NUS Conference Day 2: Conference I am appalled
The time is currently 18:33, I am currently sat on the first floor in the lobby reflecting on what has been a hugely controversial day in the student movement. Yesterday was fairly uncontroversial apart from some heated debates regarding Brexit, free speech and anti-Semitism. My report from Day one can be found here. Alongside Keele delegates, I attended the UV Party at Strathclyde SU last night. Spirits were high, apple sourz was consumed and the factional debate was left on the conference floor rather than the dancefloor.
Let’s Start With The Basics
Shakira Martin was re-elected as NUS President after seeing off competition from Sahaya James and Momin Saqib to secure her position for another year. In all honesty, the result was not a surprise. Speaking with some of Shakira’s campaign team it was clear that they were confident but not complacent of a victory. Shakira received 352 votes, Momin 168, Sahaya 104 and RON 66.
This Is Where Things Got Interesting
The nature of National Conference means that students and students’ unions submit dozens of motions in the hope that they will be passed and adopted in to NUS policy. Motions are split in to the following categories: Union Development, Higher Education, Further Education, Welfare and Society + Citizenship. Ultimately, only ONE motion related to Welfare was passed meaning that key debates regarding the decriminalisation of sex work and abortion laws in Northern Ireland were not heard. As a result, NUS LGBT+ Officer Beth Douglas and NUS LGBT+ Officer (open place) Noorulann Shahid took to the stage in protest and encouraged delegates to join them.
Ultimately, 150 delegates from a variety of political backgrounds took to the stage in solidarity and protest as well. Passionate speeches were heard from the stage and ‘Solidarity forever’ rang around the conference centre. Delegates remained on the stage for around 20 minutes before everyone was told to leave the venue. Occupiers remained on the stage as a deal was struck and a resolution was made. This whole process took around 2 hours and at 17.15 delegates were invited to the keynote speaker as the conference floor is due to open again at 19:00 with a revised agenda. We do not know who the Vice-Presidents for Higher Education, Further Education or Union Development will be despite hearing their speeches a solid 4 hours ago.
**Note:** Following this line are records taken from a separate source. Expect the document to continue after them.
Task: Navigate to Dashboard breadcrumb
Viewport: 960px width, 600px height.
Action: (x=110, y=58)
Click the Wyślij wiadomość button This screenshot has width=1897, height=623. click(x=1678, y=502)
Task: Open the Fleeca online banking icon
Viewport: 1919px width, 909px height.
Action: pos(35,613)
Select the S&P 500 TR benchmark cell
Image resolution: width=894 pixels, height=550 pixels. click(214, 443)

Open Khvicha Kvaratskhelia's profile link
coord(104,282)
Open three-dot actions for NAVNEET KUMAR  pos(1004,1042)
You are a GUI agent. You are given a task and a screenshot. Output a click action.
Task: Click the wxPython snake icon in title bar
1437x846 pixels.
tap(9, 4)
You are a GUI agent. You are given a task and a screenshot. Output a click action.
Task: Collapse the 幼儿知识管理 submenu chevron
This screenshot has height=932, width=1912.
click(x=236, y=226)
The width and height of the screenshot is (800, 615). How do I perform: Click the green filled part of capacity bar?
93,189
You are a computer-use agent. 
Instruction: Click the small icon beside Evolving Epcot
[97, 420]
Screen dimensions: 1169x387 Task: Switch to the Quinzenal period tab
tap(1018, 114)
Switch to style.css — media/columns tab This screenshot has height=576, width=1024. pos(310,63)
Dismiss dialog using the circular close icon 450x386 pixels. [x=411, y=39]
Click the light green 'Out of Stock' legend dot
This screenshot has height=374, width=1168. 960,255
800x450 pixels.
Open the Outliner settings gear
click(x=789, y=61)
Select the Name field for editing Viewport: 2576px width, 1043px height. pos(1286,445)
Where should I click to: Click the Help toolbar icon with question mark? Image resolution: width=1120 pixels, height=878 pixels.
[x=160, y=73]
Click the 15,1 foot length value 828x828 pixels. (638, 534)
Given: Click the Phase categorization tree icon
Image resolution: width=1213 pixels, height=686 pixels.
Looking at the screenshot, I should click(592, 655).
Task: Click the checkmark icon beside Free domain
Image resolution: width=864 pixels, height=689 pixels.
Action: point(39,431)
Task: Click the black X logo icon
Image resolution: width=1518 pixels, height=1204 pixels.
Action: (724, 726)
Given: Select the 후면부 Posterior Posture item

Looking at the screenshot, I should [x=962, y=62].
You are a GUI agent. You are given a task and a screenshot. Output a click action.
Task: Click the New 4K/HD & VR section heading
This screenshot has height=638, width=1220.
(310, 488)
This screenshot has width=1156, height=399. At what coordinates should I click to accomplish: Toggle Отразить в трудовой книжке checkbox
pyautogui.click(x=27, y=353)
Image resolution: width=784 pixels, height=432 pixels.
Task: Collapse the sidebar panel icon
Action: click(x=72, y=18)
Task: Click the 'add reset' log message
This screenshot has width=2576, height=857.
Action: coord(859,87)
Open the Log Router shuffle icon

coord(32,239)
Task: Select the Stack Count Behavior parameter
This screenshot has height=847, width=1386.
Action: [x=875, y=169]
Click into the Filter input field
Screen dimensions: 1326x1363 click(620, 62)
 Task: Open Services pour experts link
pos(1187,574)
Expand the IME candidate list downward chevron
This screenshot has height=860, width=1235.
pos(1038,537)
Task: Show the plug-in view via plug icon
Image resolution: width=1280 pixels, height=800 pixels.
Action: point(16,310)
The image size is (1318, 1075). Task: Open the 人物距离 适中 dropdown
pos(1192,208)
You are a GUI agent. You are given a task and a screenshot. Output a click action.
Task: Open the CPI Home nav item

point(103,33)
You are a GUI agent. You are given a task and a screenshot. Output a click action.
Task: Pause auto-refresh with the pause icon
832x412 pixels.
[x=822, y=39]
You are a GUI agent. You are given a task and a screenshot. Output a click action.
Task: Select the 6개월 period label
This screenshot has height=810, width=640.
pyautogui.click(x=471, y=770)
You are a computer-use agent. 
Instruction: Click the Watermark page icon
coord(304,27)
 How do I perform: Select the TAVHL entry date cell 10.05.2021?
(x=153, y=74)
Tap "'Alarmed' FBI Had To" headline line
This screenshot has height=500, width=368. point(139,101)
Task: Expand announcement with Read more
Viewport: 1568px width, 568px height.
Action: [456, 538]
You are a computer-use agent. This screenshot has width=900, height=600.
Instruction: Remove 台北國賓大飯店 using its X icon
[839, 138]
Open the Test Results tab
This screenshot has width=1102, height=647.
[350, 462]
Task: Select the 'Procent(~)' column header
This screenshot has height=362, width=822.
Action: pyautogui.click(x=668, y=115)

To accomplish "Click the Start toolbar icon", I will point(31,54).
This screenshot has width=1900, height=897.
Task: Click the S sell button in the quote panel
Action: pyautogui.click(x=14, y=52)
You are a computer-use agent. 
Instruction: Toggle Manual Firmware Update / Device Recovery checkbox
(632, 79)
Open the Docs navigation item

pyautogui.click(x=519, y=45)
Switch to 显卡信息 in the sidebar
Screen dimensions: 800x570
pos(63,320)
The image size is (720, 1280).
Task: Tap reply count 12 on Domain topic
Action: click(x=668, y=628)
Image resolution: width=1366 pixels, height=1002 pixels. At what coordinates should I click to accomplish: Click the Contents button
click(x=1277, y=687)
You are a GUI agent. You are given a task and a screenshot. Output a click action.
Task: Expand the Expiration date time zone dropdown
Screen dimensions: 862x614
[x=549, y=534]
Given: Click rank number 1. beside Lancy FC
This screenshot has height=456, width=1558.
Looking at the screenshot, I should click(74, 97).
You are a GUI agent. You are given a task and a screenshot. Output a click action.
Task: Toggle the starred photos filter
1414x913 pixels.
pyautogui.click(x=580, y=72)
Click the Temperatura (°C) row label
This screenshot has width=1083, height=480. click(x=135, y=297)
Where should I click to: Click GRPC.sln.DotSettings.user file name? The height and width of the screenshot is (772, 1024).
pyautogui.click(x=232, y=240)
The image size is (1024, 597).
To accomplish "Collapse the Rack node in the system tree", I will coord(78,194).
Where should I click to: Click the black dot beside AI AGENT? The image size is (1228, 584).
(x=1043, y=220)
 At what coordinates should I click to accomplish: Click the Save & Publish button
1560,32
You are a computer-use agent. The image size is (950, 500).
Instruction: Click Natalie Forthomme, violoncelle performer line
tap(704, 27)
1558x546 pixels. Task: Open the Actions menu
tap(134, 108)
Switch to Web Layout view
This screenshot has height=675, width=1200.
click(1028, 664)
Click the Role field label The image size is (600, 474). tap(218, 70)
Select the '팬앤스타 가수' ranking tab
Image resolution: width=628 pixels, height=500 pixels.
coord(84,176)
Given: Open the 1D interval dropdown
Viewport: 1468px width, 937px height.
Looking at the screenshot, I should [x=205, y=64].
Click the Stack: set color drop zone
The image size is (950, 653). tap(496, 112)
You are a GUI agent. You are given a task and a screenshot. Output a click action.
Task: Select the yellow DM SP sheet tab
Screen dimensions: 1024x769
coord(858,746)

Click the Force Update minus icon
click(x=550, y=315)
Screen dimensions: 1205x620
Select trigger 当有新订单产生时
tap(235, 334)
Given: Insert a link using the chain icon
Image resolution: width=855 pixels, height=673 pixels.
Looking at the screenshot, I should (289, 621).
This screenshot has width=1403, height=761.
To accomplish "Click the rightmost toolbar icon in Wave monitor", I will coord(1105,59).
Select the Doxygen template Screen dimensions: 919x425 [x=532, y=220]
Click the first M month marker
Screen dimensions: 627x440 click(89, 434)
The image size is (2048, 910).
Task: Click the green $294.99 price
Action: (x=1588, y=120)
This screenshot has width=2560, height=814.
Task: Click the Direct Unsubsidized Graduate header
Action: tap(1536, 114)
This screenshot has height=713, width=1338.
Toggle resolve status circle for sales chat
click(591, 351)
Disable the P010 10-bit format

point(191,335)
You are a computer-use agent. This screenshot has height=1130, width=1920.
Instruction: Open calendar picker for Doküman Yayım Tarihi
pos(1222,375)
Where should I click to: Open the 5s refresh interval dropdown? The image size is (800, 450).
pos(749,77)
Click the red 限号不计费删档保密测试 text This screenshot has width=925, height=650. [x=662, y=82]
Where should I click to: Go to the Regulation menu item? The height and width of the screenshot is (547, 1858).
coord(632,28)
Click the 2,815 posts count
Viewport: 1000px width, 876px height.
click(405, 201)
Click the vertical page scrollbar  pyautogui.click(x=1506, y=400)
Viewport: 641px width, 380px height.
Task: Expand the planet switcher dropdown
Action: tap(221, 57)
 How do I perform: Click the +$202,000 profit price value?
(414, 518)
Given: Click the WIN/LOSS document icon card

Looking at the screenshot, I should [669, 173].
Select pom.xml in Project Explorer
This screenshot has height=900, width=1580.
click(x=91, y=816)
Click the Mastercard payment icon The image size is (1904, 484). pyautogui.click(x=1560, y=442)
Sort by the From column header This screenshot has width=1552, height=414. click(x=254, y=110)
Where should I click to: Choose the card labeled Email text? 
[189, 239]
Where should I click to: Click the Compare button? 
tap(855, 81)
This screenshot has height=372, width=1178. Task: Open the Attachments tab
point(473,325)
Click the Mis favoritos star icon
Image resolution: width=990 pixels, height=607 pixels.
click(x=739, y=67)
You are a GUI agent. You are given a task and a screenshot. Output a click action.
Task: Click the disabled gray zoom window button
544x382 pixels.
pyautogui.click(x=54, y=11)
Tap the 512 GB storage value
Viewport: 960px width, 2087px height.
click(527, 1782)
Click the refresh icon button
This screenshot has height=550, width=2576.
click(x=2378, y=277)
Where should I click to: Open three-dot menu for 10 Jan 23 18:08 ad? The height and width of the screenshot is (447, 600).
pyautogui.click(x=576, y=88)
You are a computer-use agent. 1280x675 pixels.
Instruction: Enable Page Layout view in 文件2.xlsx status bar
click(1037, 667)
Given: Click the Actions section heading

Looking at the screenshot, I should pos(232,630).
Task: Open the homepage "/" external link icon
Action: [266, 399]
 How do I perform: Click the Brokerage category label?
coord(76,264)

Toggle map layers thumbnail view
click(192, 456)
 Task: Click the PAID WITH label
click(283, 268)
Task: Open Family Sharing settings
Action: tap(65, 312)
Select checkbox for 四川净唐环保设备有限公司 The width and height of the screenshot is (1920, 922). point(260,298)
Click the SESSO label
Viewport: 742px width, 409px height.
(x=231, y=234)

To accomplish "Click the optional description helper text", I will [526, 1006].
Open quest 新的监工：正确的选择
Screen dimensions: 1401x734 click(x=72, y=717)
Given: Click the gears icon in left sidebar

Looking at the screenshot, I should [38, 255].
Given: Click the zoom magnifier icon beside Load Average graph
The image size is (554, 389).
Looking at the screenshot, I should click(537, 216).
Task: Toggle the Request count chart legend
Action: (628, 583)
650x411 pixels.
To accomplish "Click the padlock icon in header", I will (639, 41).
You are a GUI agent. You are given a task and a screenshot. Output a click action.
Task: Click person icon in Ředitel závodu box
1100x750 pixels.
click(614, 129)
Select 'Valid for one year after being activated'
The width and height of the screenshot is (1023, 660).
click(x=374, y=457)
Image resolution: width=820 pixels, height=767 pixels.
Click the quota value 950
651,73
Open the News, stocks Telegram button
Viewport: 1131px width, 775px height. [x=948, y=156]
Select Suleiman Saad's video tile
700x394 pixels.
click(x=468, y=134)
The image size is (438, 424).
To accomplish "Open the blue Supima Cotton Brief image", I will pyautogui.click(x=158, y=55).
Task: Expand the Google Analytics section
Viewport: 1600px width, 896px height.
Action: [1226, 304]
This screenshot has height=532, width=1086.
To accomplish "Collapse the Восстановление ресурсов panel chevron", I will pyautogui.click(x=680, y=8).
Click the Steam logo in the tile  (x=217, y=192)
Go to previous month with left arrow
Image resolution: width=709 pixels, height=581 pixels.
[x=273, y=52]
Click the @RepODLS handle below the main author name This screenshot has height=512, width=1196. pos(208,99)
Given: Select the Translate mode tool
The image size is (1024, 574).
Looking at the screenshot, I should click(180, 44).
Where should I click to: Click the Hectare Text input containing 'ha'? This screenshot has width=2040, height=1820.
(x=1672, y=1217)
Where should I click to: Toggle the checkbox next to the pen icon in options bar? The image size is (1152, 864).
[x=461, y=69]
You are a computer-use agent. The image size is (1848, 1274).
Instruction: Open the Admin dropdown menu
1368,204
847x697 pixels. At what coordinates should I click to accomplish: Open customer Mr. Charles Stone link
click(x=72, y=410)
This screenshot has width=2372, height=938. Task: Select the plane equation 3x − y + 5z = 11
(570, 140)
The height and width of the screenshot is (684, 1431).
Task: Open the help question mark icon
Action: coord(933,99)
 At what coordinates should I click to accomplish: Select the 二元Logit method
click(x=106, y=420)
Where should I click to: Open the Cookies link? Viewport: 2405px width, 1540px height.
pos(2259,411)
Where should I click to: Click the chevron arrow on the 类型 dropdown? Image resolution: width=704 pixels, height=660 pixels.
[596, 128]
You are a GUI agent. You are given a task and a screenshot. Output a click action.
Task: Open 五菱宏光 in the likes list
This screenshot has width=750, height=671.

But what does all of this mean? The occupation of the stage was a clear attack on NUS’ democratic processes. It is not possible to hear dozens of important motions in such a short period of time and this needs urgent attention. Delegates do not have faith in the National Executive Committee (NEC) and why should they? How can such a small committee make decisions on behalf of 7 million students?
Consequently, chaos reigned and a lot of important motions were not discussed. I personally think we should stand in solidarity with Students’ Unions who spent a long of money to be here and Students’ Unions who did not have their voices and motions heard. No matter what side you are on, or how engaged/disengaged you are with national student politics this should NOT have happened.
This is just my take on things. It’s worth checking out the #NUSConference hashtag to make up your own mind. I am hoping that the rest of the conference runs smoothly. But, who knows what the remaining hours of conference will bring.